Frei Luís de Sousa (obra)

Drama, da autoria de Almeida Garrett, escrito em 1843 e publicado em 1844, é considerado a obra-prima do teatro romântico e uma das obras-primas da literatura portuguesa. Estreou publicamente em 1847, no Teatro do Salitre, mas num formato censurado – a versão integral só seria levada à cena no Teatro Nacional, posteriormente Teatro Nacional de D. Maria II, em 1850.
O enredo, inspirado na vida do escritor seiscentista Frei Luís de Sousa, de seu nome secular D. Manuel de Sousa Coutinho, tem como pano de fundo a resistência à dominação filipina. Sete anos depois de o seu marido, D. João de Portugal, ter sido dado como morto na batalha de Alcácer Quibir, D. Madalena de Vilhena desposa D. Manuel de Sousa Coutinho, de quem tem uma filha, Maria, com quem forma um lar virtuoso e feliz. A sua existência só é perturbada pelos tristes pressentimentos da frágil e sensível Maria e de Telmo, o velho aio, que continua à espera do regresso de D. João. Este aparece, disfarçado de romeiro, e dá a conhecer a sua verdadeira identidade. O desfecho é trágico: Maria morre na igreja, no preciso momento em que os seus pais professam. O crescendo dramático que envolve a ação culmina, assim, numa catástrofe, que é, todavia, de índole essencialmente psicológica e ideológica, conduzida com extrema sobriedade.Na célebre memória “Ao Conservatório Real” que acompanha a peça, Garrett define o drama como “a mais verdadeira expressão literária e artística da civilização do século”, sobre a qual exerce, ao mesmo tempo, uma “poderosa influência”. Ressalvando que a “índole” da sua composição pertence ainda ao “género clássico”, critica o modo como na sua época se pretende fazer o drama, com um excesso de violência e de imoralidade, e alega ter desejado “excitar fortemente o terror e a piedade”, usando de contenção e simplicidade.

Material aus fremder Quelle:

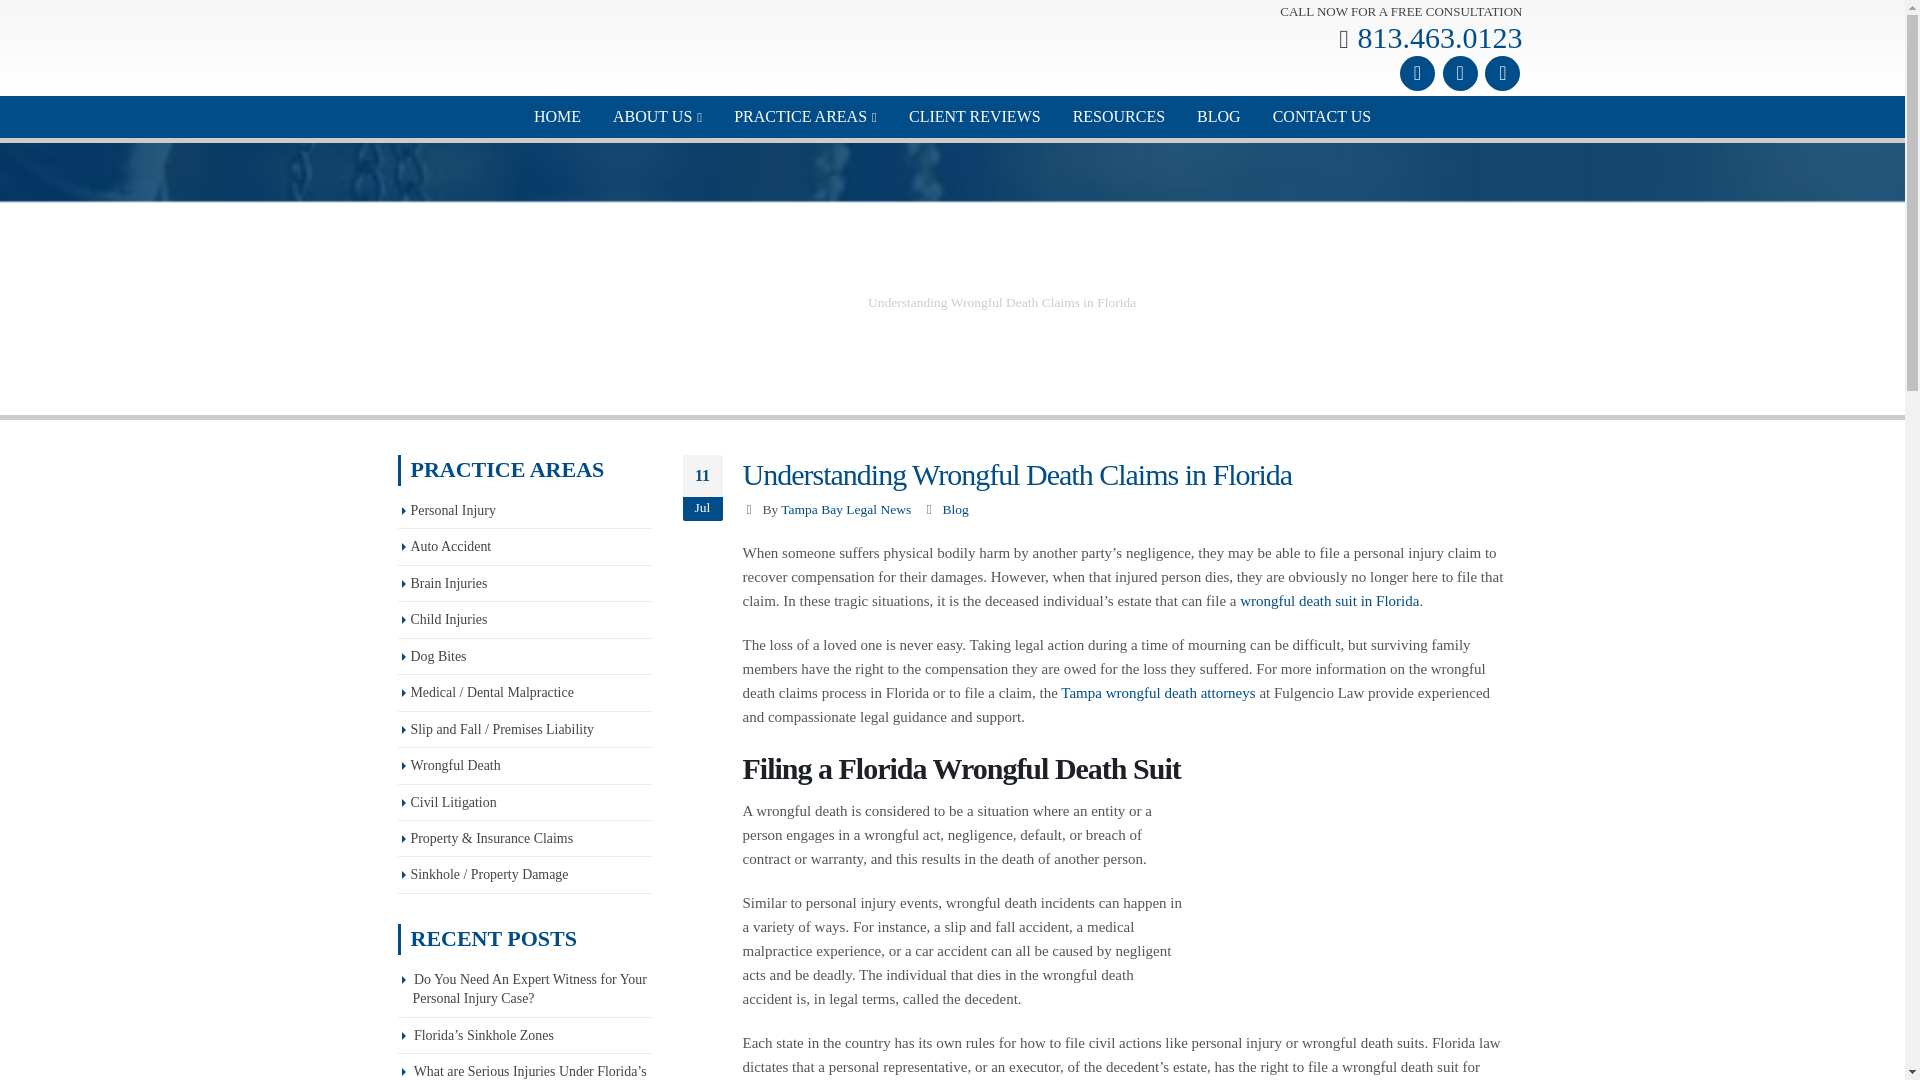 The width and height of the screenshot is (1920, 1080). I want to click on Tampa Bay Legal News, so click(846, 510).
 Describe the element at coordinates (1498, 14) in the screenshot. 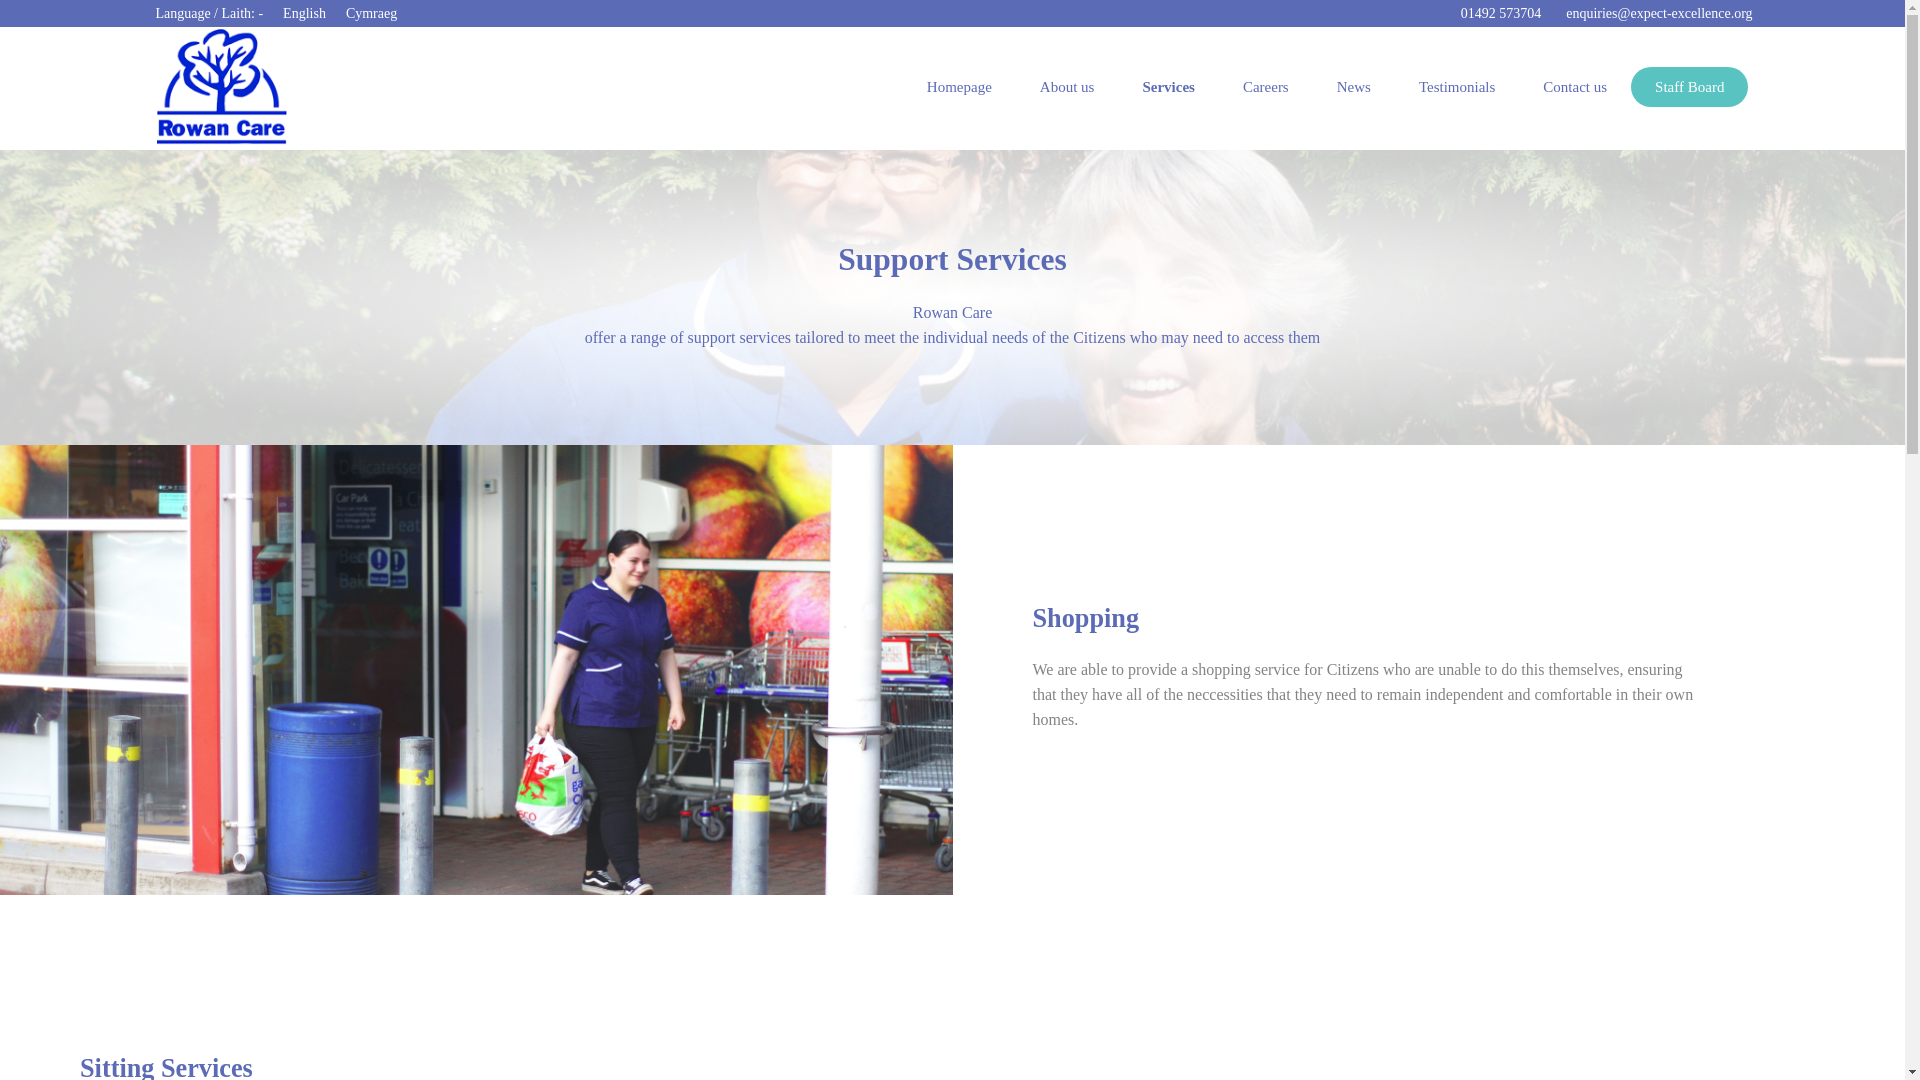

Dazu eine ellenlange Namensliste der Schauspieler, da schien halb Palhaça mitzuwirken.
Allmählich kam auch die andere Hälfte der Bewohner dieses Ortes und nahm Platz. Nach 9 Uhr konnte das Spektakel beginnen. Beethovens 5. erklang. Der Vorhang ging auf, und “OH!”: ein adlig ausgestatteter Salon eines portugiesischen Schlosses bot sich dem Betrachter. Mannomann, da hatten die ja eine tolle Kulisse hingezaubert und gebaut und gemalt und geschneidert! In dieser Pracht saß eine kleine dicke Frau in raschelndem Taft – aha, die Schlossherrin. “Ist die ausgestopft?”, fragte Hagen. “Nee, die lebt”, stellte ich fest. “Aber die ist so überdick”, entschuldigte er sich. Und meine alte Nachbarin rechts flüsterte stolz, das sei ihre Verwandte, wie überhaupt fast alle Mitspieler ihre Verwandten, Söhne, Töchter seien.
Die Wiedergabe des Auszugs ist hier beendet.